Scientific classification
- Kingdom: Animalia
- Phylum: Chordata
- Class: Aves
- Order: Piciformes
- Family: Lybiidae
- Genus: Lybius
- Species: L. chaplini
- Binomial name: Lybius chaplini Clarke, 1920

= Chaplin's barbet =

- Genus: Lybius
- Species: chaplini
- Authority: Clarke, 1920
- Conservation status: VU

Species of bird

Chaplin's barbet (Lybius chaplini) or the Zambian barbet, is a bird species in the family Lybiidae, which was until recently united with the other barbets in the Capitonidae. This bird was named in honor of Sir Francis Drummond Percy Chaplin, a former colonial governor. The species was renamed to emphasize its status as Zambia's only true endemic bird species. It is endemic to South Central Zambia and is restricted to the area between the Upper Kafue River to Kabanga in the Kalomo District.
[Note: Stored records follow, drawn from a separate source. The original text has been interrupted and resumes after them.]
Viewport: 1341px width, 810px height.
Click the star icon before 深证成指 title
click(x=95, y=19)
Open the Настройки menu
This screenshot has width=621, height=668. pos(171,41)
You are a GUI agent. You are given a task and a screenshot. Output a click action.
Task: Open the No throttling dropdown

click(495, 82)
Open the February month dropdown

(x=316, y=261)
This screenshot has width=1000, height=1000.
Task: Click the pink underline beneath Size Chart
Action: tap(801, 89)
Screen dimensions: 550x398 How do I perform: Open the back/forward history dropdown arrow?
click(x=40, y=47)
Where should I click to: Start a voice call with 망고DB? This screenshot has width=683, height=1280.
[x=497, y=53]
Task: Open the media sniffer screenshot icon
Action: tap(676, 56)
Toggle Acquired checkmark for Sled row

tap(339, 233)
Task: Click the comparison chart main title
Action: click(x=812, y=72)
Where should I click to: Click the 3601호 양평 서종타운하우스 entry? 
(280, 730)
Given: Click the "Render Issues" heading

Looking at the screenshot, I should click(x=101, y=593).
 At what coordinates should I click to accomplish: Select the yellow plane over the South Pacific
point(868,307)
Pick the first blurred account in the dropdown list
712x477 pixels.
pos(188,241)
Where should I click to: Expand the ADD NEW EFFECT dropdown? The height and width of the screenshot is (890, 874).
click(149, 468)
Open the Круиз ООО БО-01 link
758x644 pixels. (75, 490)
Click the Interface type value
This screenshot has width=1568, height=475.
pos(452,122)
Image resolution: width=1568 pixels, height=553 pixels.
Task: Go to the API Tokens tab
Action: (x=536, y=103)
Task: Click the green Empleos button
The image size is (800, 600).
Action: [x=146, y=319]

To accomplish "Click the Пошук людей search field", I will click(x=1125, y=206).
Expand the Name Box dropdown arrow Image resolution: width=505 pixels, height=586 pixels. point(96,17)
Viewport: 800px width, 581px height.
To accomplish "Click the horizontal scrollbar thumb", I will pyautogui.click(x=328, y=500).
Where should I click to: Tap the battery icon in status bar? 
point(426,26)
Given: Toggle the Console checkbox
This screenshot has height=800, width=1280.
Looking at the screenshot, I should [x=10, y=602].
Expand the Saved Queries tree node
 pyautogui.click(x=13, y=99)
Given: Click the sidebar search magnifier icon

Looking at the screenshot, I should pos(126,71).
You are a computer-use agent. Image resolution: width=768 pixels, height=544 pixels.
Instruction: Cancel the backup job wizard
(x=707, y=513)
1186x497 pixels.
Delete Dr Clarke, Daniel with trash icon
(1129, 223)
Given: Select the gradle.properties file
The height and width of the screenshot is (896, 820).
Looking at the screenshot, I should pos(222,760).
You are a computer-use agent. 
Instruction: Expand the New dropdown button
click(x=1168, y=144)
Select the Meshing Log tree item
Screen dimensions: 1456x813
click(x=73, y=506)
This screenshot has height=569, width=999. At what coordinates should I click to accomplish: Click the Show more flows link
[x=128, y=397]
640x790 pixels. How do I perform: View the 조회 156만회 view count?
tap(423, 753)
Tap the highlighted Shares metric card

Its natural habitats are moist savanna and arable land. It is threatened by habitat loss. It was formerly classified as a Near Threatened species by the IUCN. But new research has shown it to be rarer than it was believed. Consequently, it is uplisted to Vulnerable status in 2008.

==Description==
Chaplin's barbet is a small bird species, measuring up to 19 cm in length with a weight of 64–75 g. It is a plump-looking barbet with a large head and a heavy bill with bristles. Its plumage is white with red around the eyes. Its tail is black and the wings are black with yellow on the edges. These birds are usually found in open woodland areas where figs are abundant, which is where this species prefers to gather food and nest.

==Bird calls==
Chaplin's barbets usually occur in groups of two to six individuals and guard their territories aggressively. When calling to each other, these barbets snap their bills loudly and emit a chorus of buzzy, grating notes like an accelerating noisy cackle.

==Nesting==
This particular barbet's breeding season is from August to November. They nest in cavities in branches of the fig trees and lay between two and four eggs that they incubate for 13–15 days. The parents share the nesting and parental care responsibilities. These barbets can be parasitized by lesser honeyguides, which lay eggs in the barbets' nests and leave them for the barbets to raise as their own. Sometimes the honeyguides will destroy some of the barbet chicks and replace them with the parasite offspring.